§ SOAL
Tulis ulang tanpa perubahan baris-baris di bawah, mulai dari baris yang memuat "This screenshot has height=942, width=1260." sampai baris yang memuat "click(26, 655)", termasuk kedua baris tersebut.

(Item yang tercantum dalam dataset)
+ + + + +
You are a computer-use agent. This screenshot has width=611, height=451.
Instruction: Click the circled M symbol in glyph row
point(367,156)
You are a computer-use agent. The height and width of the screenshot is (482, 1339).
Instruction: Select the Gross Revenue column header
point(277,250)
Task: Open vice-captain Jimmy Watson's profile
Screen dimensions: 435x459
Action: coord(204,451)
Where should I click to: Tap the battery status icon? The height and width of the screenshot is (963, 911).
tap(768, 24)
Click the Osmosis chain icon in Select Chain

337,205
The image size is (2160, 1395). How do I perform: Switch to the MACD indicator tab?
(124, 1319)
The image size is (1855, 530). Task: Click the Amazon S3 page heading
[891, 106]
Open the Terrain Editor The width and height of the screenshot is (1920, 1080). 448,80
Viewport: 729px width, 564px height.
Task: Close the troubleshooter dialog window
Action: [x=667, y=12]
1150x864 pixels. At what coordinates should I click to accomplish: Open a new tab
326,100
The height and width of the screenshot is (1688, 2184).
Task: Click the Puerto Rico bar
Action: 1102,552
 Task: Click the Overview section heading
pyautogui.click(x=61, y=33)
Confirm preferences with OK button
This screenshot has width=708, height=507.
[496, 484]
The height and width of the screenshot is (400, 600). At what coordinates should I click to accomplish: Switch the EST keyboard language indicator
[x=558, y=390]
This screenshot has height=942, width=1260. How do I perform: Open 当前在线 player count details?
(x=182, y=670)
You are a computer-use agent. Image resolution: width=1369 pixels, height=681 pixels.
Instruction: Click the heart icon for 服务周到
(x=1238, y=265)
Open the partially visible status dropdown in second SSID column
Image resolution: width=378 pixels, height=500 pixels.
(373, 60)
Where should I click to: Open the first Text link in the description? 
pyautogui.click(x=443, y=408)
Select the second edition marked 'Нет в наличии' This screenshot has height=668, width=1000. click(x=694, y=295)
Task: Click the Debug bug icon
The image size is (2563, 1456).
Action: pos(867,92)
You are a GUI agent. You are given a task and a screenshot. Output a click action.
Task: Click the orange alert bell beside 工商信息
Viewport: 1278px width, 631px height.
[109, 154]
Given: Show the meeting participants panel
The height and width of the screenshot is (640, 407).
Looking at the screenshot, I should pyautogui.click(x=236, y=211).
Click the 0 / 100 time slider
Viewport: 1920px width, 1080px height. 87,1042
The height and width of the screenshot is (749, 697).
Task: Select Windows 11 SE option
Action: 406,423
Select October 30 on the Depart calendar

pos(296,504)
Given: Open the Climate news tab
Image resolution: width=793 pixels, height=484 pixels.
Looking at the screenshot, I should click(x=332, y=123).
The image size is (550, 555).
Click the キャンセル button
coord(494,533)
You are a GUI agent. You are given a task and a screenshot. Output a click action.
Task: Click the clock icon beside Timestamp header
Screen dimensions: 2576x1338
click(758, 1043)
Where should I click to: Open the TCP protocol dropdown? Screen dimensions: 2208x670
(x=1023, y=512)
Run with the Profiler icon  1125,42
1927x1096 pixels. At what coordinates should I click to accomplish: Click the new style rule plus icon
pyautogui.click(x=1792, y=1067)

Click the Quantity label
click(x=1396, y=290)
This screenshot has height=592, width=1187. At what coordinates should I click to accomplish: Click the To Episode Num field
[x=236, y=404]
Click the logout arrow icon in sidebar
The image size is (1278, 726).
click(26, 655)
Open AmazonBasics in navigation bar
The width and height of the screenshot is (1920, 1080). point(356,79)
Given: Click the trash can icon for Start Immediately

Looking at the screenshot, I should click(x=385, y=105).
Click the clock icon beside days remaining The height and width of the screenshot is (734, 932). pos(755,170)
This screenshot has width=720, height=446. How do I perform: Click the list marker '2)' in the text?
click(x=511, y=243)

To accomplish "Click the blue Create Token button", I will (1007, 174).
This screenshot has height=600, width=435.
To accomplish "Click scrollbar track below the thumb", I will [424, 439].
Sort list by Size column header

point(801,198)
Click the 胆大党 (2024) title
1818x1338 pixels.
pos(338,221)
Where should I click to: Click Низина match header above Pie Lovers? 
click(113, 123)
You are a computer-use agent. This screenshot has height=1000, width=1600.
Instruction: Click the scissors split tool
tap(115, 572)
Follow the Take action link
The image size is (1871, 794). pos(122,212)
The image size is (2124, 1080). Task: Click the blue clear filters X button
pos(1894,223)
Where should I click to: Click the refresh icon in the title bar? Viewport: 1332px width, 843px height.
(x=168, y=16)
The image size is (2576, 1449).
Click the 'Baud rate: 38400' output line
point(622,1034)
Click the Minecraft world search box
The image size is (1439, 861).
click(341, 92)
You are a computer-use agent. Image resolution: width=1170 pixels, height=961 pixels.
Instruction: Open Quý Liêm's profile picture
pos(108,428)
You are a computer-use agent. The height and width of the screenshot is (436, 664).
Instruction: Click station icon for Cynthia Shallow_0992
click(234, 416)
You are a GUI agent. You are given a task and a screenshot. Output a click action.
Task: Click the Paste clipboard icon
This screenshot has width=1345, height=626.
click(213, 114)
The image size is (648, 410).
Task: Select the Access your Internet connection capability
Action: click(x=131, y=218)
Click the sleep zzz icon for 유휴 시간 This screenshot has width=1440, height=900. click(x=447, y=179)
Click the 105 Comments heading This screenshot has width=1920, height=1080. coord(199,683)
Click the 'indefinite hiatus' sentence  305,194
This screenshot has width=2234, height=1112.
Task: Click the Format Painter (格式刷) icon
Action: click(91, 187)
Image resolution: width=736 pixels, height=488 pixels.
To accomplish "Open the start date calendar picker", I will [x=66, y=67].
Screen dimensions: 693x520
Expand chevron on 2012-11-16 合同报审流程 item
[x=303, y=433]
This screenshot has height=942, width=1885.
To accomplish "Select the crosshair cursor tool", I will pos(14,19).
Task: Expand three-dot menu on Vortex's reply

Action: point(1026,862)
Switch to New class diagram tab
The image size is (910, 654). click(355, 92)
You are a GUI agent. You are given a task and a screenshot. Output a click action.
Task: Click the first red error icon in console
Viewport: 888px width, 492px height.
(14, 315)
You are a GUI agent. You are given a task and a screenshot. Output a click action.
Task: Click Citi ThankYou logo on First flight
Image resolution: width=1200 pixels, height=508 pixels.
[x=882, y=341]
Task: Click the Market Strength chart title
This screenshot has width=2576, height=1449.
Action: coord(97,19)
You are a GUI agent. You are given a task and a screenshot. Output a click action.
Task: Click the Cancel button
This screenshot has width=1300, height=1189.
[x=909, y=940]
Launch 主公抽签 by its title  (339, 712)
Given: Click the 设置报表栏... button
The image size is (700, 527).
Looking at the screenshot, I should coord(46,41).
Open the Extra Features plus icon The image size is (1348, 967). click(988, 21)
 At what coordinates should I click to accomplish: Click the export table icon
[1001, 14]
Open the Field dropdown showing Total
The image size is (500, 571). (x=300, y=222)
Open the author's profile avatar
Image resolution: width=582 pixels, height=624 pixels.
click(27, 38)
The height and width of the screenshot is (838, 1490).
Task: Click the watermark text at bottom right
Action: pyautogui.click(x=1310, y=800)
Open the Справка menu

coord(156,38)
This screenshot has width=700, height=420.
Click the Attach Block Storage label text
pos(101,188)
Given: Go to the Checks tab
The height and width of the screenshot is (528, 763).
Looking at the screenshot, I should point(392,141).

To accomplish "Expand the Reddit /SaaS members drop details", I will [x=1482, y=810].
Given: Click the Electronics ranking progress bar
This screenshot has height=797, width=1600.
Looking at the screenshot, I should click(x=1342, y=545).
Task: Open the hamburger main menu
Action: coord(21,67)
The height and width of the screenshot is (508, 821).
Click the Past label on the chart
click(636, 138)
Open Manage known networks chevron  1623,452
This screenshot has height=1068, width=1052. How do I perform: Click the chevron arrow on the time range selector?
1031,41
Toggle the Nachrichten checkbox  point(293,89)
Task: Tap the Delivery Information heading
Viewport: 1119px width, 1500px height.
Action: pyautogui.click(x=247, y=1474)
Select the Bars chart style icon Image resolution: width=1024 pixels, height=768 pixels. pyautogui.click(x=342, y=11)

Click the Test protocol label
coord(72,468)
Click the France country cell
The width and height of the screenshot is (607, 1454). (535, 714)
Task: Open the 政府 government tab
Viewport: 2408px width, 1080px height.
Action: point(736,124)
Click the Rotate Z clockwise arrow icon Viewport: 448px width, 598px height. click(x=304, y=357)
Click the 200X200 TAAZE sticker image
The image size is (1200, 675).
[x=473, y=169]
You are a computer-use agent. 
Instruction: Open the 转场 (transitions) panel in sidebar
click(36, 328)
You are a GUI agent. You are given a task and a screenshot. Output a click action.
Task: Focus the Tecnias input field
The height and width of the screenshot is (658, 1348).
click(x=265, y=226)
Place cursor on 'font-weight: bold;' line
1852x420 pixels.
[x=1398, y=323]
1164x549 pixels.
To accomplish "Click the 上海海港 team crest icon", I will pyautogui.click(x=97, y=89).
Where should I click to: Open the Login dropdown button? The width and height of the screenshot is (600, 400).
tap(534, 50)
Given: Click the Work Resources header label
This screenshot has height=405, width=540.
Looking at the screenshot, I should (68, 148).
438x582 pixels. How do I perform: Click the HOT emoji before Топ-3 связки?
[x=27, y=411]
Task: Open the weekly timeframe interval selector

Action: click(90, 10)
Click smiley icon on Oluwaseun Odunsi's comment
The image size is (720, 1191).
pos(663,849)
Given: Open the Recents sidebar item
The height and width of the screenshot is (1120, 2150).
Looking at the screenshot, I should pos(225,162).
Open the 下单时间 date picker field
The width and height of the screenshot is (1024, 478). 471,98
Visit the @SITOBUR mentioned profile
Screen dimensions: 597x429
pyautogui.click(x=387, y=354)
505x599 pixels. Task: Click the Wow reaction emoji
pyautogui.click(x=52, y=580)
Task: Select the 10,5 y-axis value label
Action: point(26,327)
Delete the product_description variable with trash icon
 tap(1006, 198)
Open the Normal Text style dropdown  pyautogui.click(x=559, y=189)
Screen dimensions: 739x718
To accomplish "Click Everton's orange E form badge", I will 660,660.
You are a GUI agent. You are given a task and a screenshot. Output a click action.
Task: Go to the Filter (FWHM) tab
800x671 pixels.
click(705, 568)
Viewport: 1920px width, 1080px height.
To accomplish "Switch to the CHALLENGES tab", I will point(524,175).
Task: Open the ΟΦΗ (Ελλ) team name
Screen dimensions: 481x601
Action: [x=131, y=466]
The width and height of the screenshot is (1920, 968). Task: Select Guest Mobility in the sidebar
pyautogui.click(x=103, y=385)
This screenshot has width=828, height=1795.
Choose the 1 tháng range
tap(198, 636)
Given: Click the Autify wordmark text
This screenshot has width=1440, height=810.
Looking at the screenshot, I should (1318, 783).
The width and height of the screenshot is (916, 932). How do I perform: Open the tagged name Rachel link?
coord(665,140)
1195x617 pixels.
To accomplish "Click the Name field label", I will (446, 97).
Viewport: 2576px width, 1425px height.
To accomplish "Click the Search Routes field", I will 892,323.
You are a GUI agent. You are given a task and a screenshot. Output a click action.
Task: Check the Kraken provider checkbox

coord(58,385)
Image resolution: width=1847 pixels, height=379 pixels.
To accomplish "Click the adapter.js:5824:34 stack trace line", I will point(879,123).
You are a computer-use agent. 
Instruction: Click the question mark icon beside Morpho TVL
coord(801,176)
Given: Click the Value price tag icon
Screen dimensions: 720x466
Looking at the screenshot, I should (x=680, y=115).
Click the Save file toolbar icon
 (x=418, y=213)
+ + + + +
§ JAWABAN TUGAS
This screenshot has height=942, width=1260. How do I perform: Open 当前在线 player count details?
(x=182, y=670)
You are a computer-use agent. Image resolution: width=1369 pixels, height=681 pixels.
Instruction: Click the heart icon for 服务周到
(x=1238, y=265)
Open the partially visible status dropdown in second SSID column
Image resolution: width=378 pixels, height=500 pixels.
(373, 60)
Where should I click to: Open the first Text link in the description? 
pyautogui.click(x=443, y=408)
Select the second edition marked 'Нет в наличии' This screenshot has height=668, width=1000. click(x=694, y=295)
Task: Click the Debug bug icon
The image size is (2563, 1456).
Action: pos(867,92)
You are a GUI agent. You are given a task and a screenshot. Output a click action.
Task: Click the orange alert bell beside 工商信息
Viewport: 1278px width, 631px height.
[109, 154]
Given: Show the meeting participants panel
The height and width of the screenshot is (640, 407).
Looking at the screenshot, I should pyautogui.click(x=236, y=211).
Click the 0 / 100 time slider
Viewport: 1920px width, 1080px height. 87,1042
The height and width of the screenshot is (749, 697).
Task: Select Windows 11 SE option
Action: 406,423
Select October 30 on the Depart calendar

pos(296,504)
Given: Open the Climate news tab
Image resolution: width=793 pixels, height=484 pixels.
Looking at the screenshot, I should click(x=332, y=123).
The image size is (550, 555).
Click the キャンセル button
coord(494,533)
You are a GUI agent. You are given a task and a screenshot. Output a click action.
Task: Click the clock icon beside Timestamp header
Screen dimensions: 2576x1338
click(758, 1043)
Where should I click to: Open the TCP protocol dropdown? Screen dimensions: 2208x670
(x=1023, y=512)
Run with the Profiler icon  1125,42
1927x1096 pixels. At what coordinates should I click to accomplish: Click the new style rule plus icon
pyautogui.click(x=1792, y=1067)

Click the Quantity label
click(x=1396, y=290)
This screenshot has height=592, width=1187. At what coordinates should I click to accomplish: Click the To Episode Num field
[x=236, y=404]
Click the logout arrow icon in sidebar
The image size is (1278, 726).
click(26, 655)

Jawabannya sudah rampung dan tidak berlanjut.